— begin GIVEN PASSAGE —

2

I am trying to alter a little bit the LLVM Backend for X86 target, to produce some desired behaviour.

More specifically, I would like to emulate a flag like gcc's fcall-used-reg option, which instructs the compiler to convert a callee-saved register into a clobbered register (meaning that it may be altered during a function call).

Let's focus on r14. I manually clobber the register, like in this answer:

#include <inttypes.h>

uint64_t inc(uint64_t i) {
    __asm__ __volatile__(
        ""
        : "+m" (i)
        :
        : "r14"
    );
    return i + 1;
}

int main(int argc, char **argv) {
    (void)argv;
    return inc(argc);
}

Compile and disassemble:

 gcc -std=gnu99 -O3 -ggdb3 -Wall -Wextra -pedantic -o main.out main.c
 objdump -d main.out

Disassembly contains:

0000000000001150 <inc>:                                                                                                                                                                                            
    1150:       41 56                   push   %r14                                                                                                                                                                
    1152:       48 89 7c 24 f8          mov    %rdi,-0x8(%rsp)

— end GIVEN PASSAGE —
— begin LISTED RECORDS —

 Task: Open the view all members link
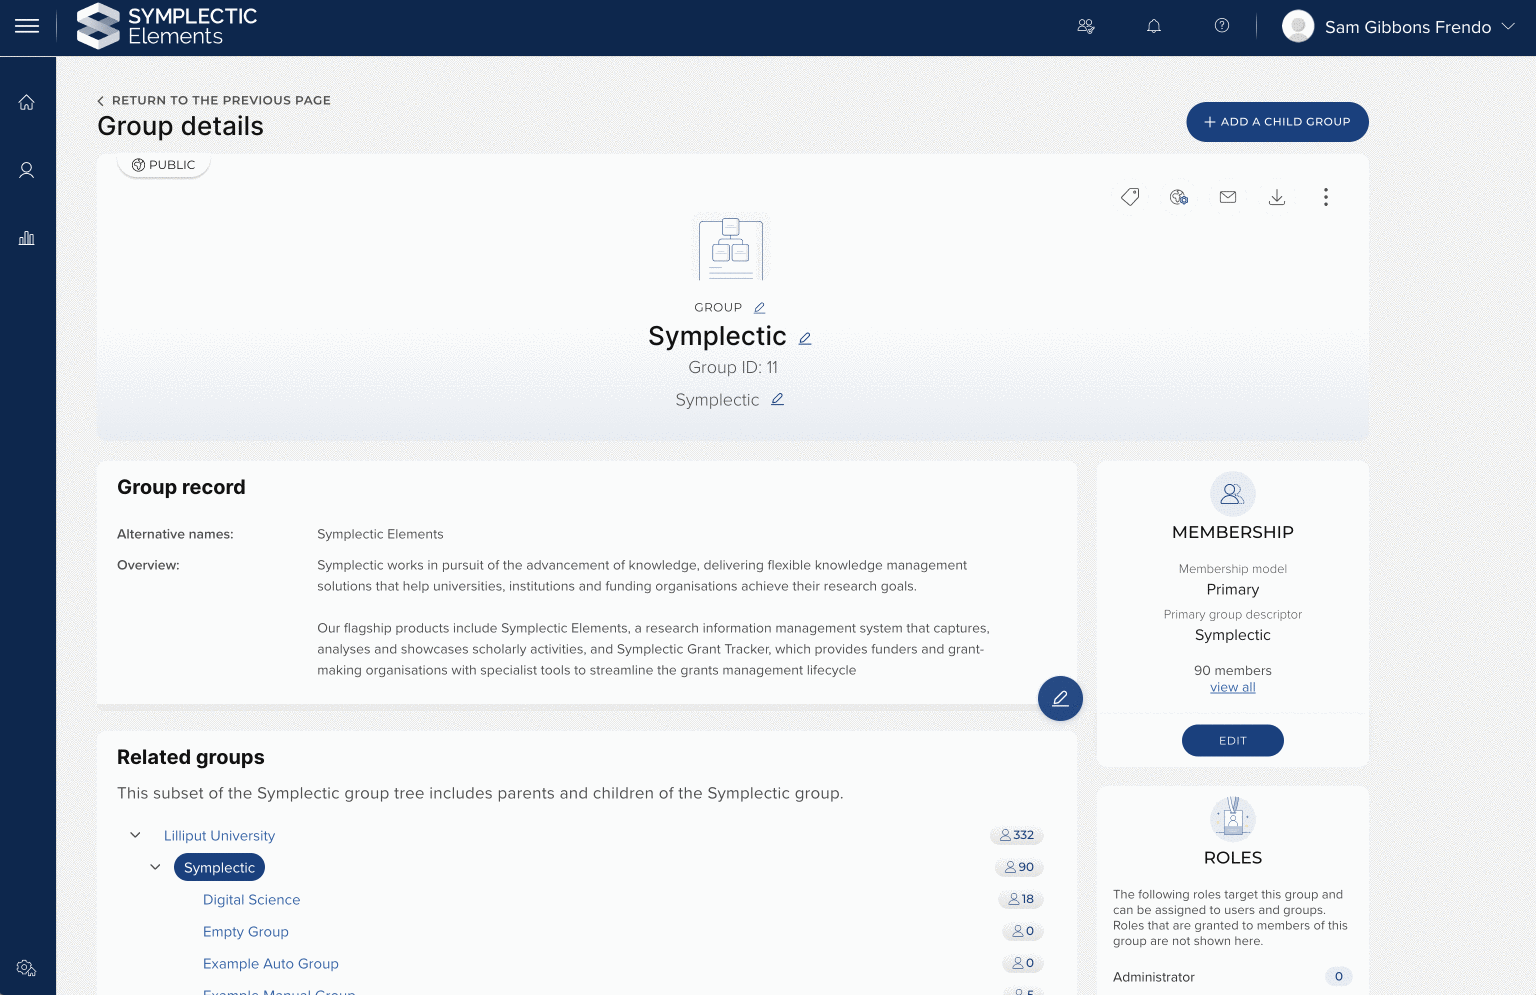[1232, 687]
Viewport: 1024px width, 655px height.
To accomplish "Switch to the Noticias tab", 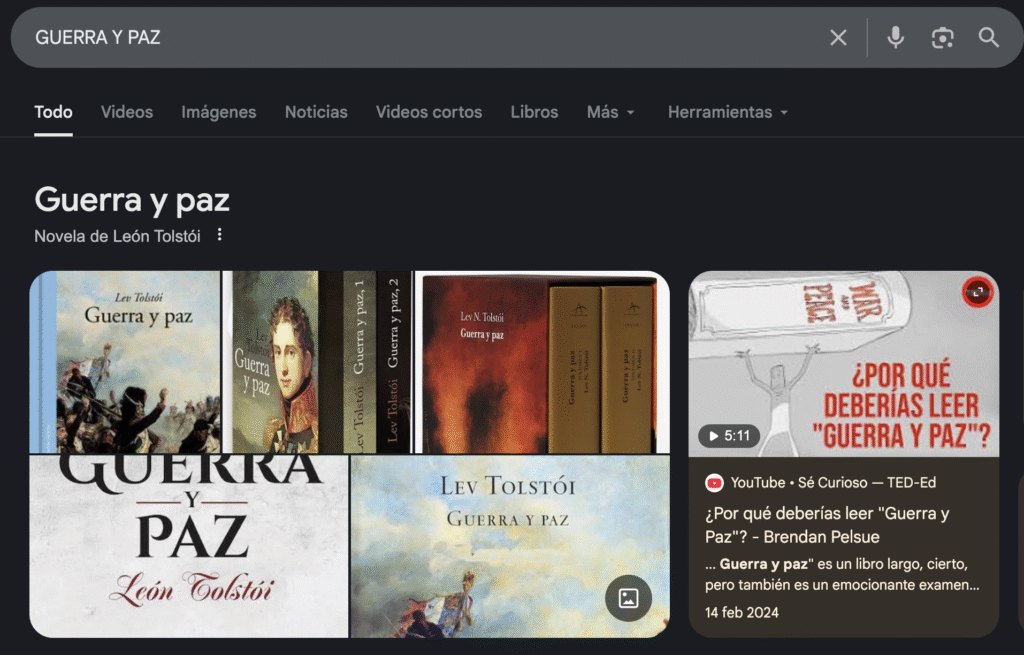I will tap(316, 112).
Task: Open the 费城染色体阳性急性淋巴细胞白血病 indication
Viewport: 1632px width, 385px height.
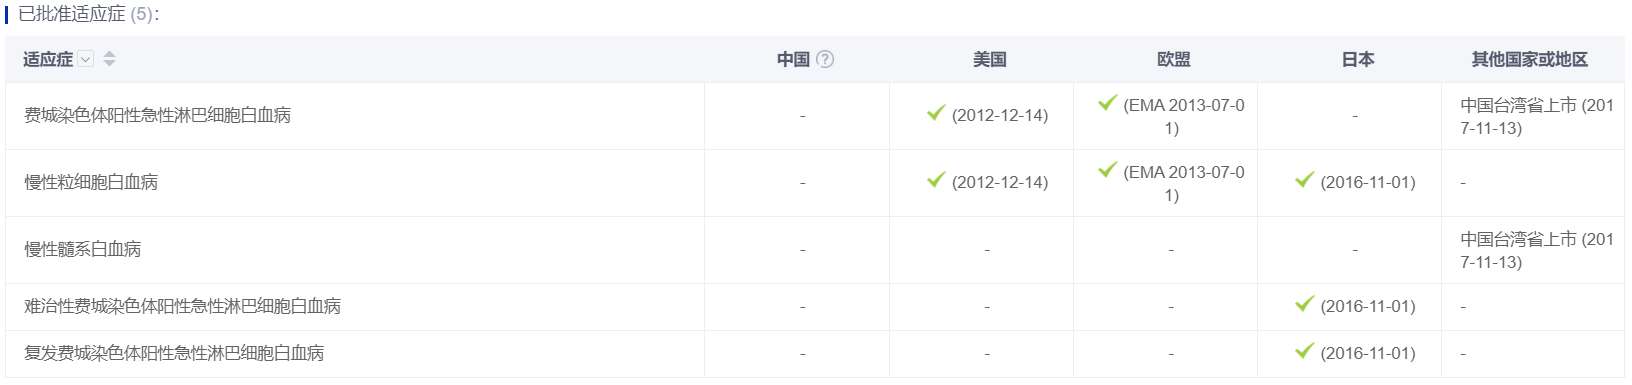Action: coord(158,115)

— end LISTED RECORDS —

▸ REQUIRED WORK:
A - Please extract the entries starting at the line that contains "Task: Open the 费城染色体阳性急性淋巴细胞白血病 indication" and ending at the last line of the entries, copying those lines without any change and leaving the pictures out of your answer.
B - Write what comes next in the forum thread about making r14 a clobbered register in the LLVM x86 backend, starting right after its last line.
The forum thread about the LLVM x86 backend and the entries come from unrelated sources.

▸ ANSWERS TO THE TASKS:
A -
Task: Open the 费城染色体阳性急性淋巴细胞白血病 indication
Viewport: 1632px width, 385px height.
Action: coord(158,115)

B -
    1157:       48 8b 44 24 f8          mov    -0x8(%rsp),%rax                                                                                                                                                     
    115c:       41 5e                   pop    %r14                                                                                                                                                                
    115e:       48 83 c0 01             add    $0x1,%rax                                                                                                                                                           
    1162:       c3                      retq                                                                                                                                                                       
    1163:       66 2e 0f 1f 84 00 00    nopw   %cs:0x0(%rax,%rax,1)                                                                                                                                                
    116a:       00 00 00
    116d:       0f 1f 00                nopl   (%rax)

where we can see that r14, because it is tampered with, is pushed to the stack, and then popped to regain its original value. Now, repeat with the -fcall-used-r14 flag:

 gcc -std=gnu99 -O3 -ggdb3 -fcall-used-r14 -Wall -Wextra -pedantic -o main.out main.c
 objdump -d main.out

Disassembly contains:

0000000000001150 <inc>:                                                                                                                                                                                            
    1150:       48 89 7c 24 f8          mov    %rdi,-0x8(%rsp)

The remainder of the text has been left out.